Mental health. Political agenda. Social stigma. These threads make for a 100% true story that leaves viewers of the academy award nominated documentary film, The Martha Mitchell Effect, gasping for breath.

Who was Martha Mitchell, and how did a US president’s political agenda exploit mental health stigma in the many-layered Watergate scandal?
Who was Martha Mitchell? Wife of President Nixon’s Attorney General and campaign manager, John Mitchell, Martha Mitchell arrived on the DC scene in 1969, very shortly after Nixon was inaugurated president. She was a garrulous bon vivant who quickly established herself as an outspoken insider. She became something of a media darling due to her colorful personality and willingness to engage with the press. Martha bucked the typical role ascribed to the wife of a cabinet member, which was to play hostess, support her husband, and refrain from expressing opinions about government, politics, or other ‘important’ matters of the day. At first, the Nixon administration didn’t mind her since she was promoting their messaging, policies, and election efforts, but her frank and uncensored talk was ultimately too much for the Nixon inner circle.

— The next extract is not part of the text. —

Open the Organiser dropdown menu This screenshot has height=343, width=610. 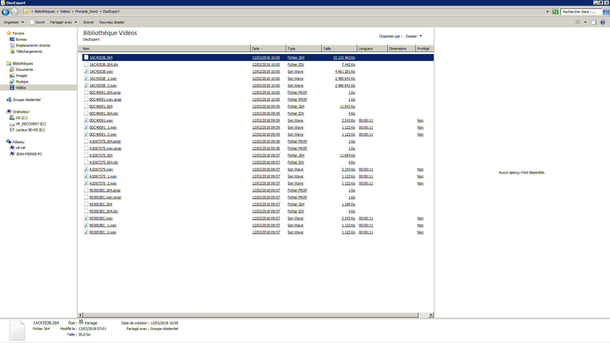click(x=14, y=22)
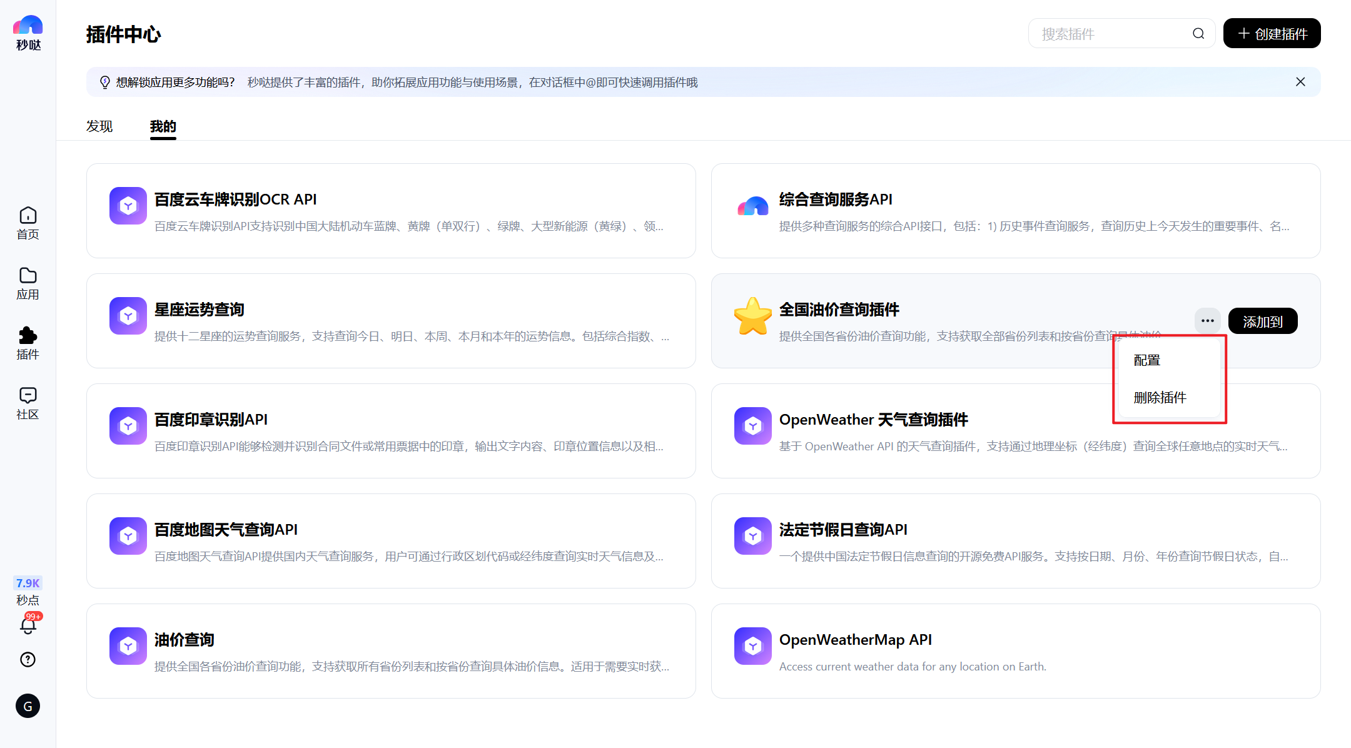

From Media Darling to Spurned Spouse. Mitchell started to fall afoul of the President and his men when reporter Helen Thomas published a conversation with Martha where, when asked about the Vietnam War, she emphatically replied, “it stinks.” Martha went from being a “guided missile” for Nixon’s agenda to being banned from Air Force One and systematically banished from public appearances. Efforts to completely discredit Martha Mitchell went full throttle following the June 17, 1972 break-in of the Democratic National Committee headquarters at the Washington, D.C., Watergate Office Building.

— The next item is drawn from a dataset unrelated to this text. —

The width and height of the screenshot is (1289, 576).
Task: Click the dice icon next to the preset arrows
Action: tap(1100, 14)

Discrediting via Diagnosis. Plain and simple, Martha Mitchell was discredited by slapping a diagnosis of mental illness on her. The story goes like this. John and Martha Mitchell were in California the night of the Watergate break-in. Nixon summoned John back to DC. When it became clear to Martha what was happening, she publicly pinned the Watergate scandal on the president and his inner circle and alleged that White House officials were engaged in illegal activities. Efforts to silence her escalated. She was drugged and held prisoner in her hotel room by her husband’s security team, so as to prevent her from leaving the hotel or contacting the news media. The Nixon administration dismissed her claims as delusional, and her husband stated that he was stepping down from his public position to take care of his wife who had serious mental health issues. In fact, Nixon and Mitchell arranged for Martha to be institutionalized to get her out of public sight and discredit her claims. It was not until years later that she was vindicated for being the original Watergate whistleblower. According to Kate Clarke Lemay, a historian at Washington’s Smithsonian National Portrait Gallery, Martha Mitchell “was kidnapped, sedated, drugged.” “People denied that this happened to her. In today’s phrase, they gaslit her, they called her crazy, they used that age-old reference for women as hysterical…”

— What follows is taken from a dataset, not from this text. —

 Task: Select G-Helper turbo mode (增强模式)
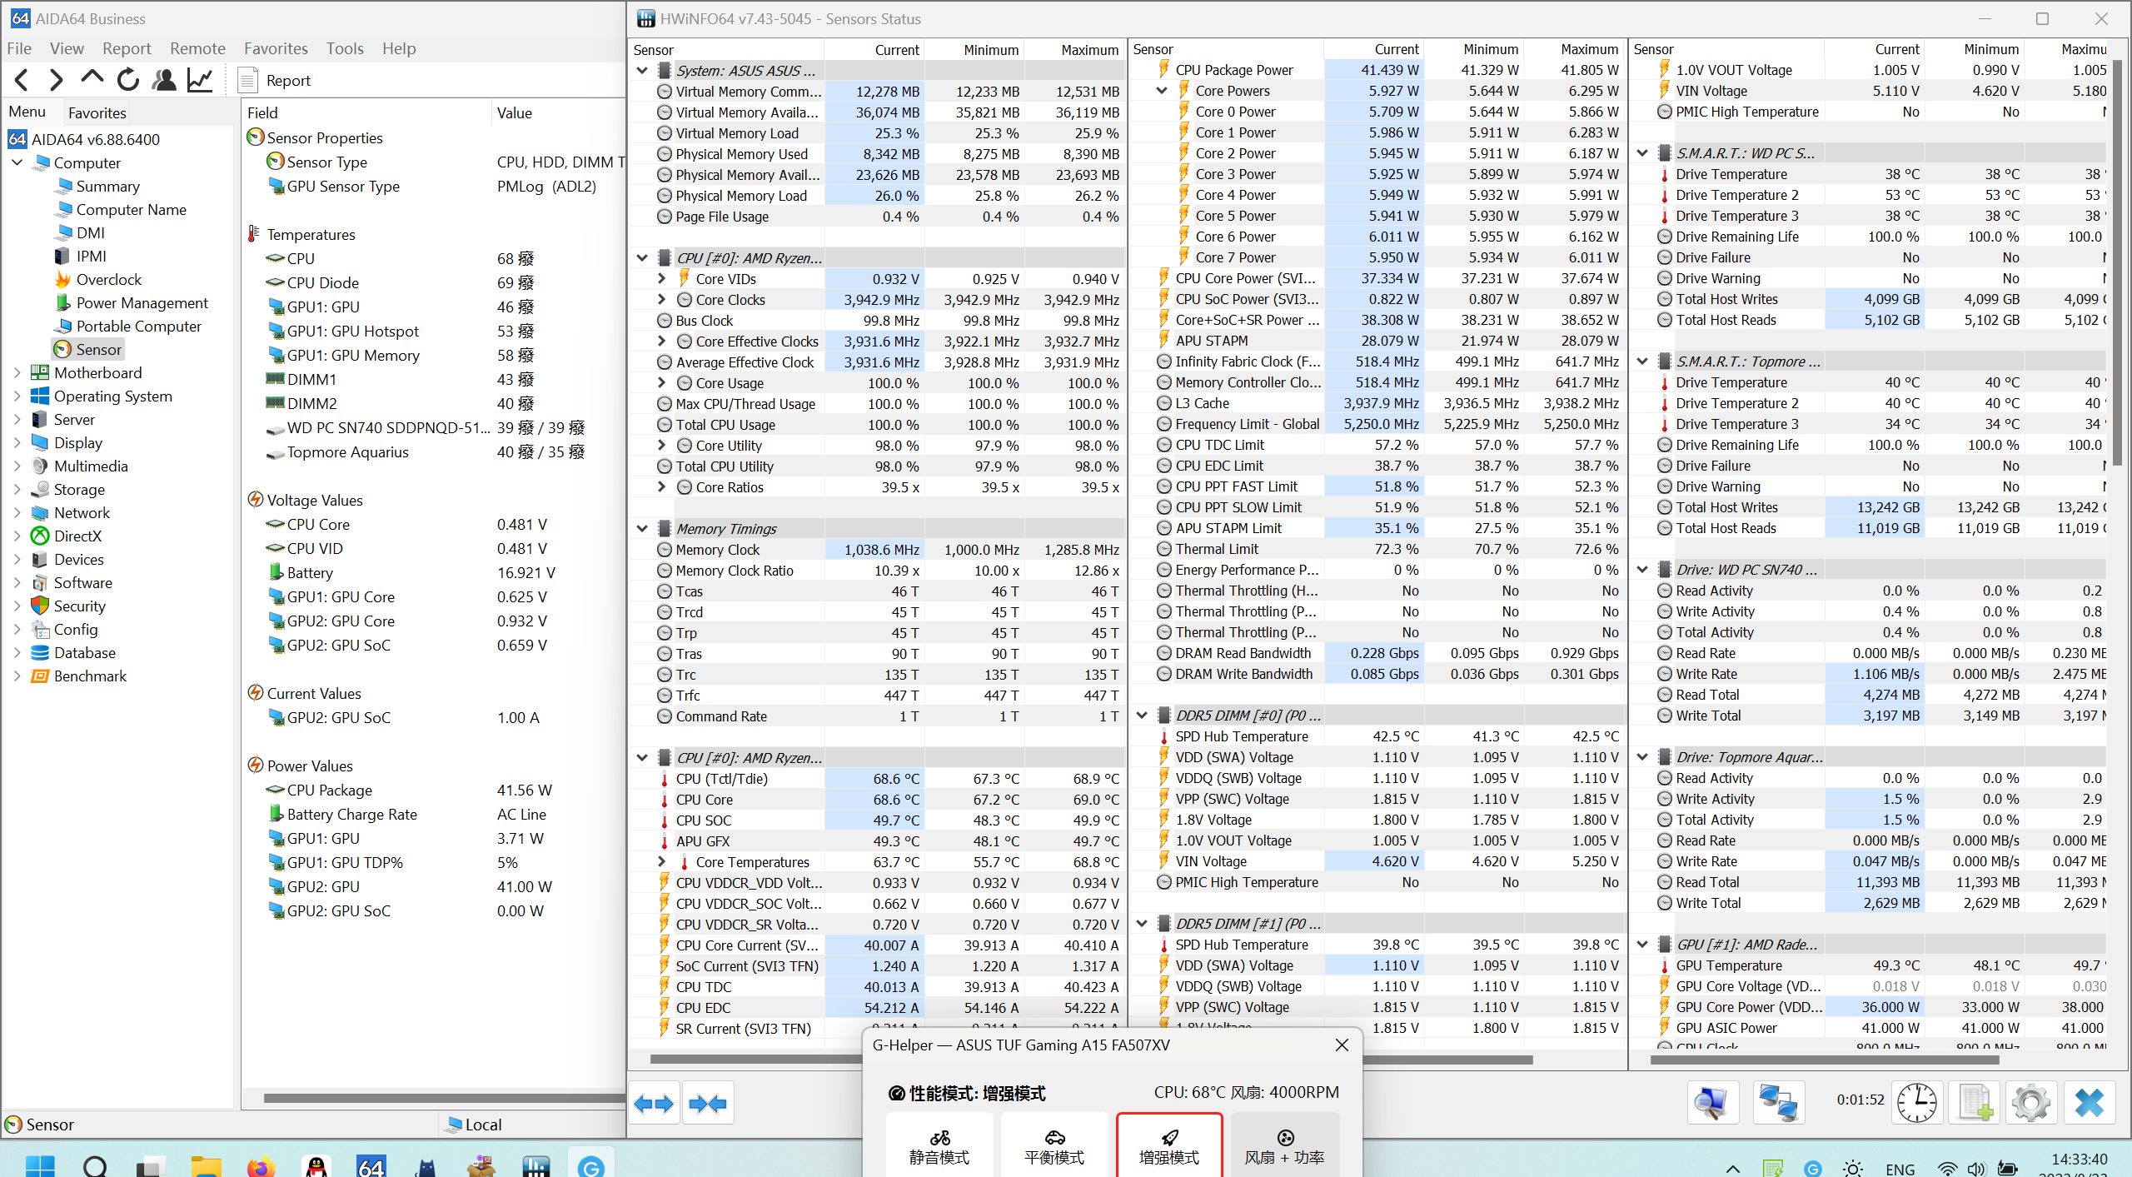click(1169, 1147)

The Martha Mitchell Effect. Ultimately, as the facts surrounding the Watergate scandal emerged, Martha Mitchell was vindicated as the original Watergate whistleblower. She was heralded as “The Cassandra of Watergate” – a reference to the Trojan priestess in Greek mythology dedicated to the God Apollo and fated by him to utter true prophecies but never to be believed. Harvard psychology professor Brendan Maher coined the term “The Martha Mitchell Effect” to describe the particular phenomenon that occurs when a medical professional labels a patient’s accurate perception of real events as delusional, resulting in a mental illness diagnosis when, in fact, the person is of sane mind but not believed. In the case of Martha Mitchell, it was much more than accidental misdiagnosis but strategic slandering of reputation by imputing mental illness to discredit someone who would blow open the corruption behind the Watergate scandal.
Academy-nominated Documentary Short. Not to be missed, this Netflix original documentary film, directed by Anne Alvergue and Debra McClutchy and produced by Beth Levison and Judith Mizrachy, captures the drama of this outrageous story using only archival footage. It captures the raw corruption, abuse of power, and vicious personal agendas of powerful political leaders – beginning with President Nixon. It documents with great care the nefarious ways that government leaders invoked mental illness to completely discredit the truth-teller Martha Mitchell. Only forty minutes long, it will leave a lasting impression.
Martha Mitchell was not the first person in history to be discredited on account of alleged mental illness. Neither will she be the last. The Martha Mitchell Effect brings into focus the ignorance, prejudice, stigmatization, and weaponization of mental illness. We will have achieved a healthier understanding of mental illness when such strategies are deemed absurd and obsolete.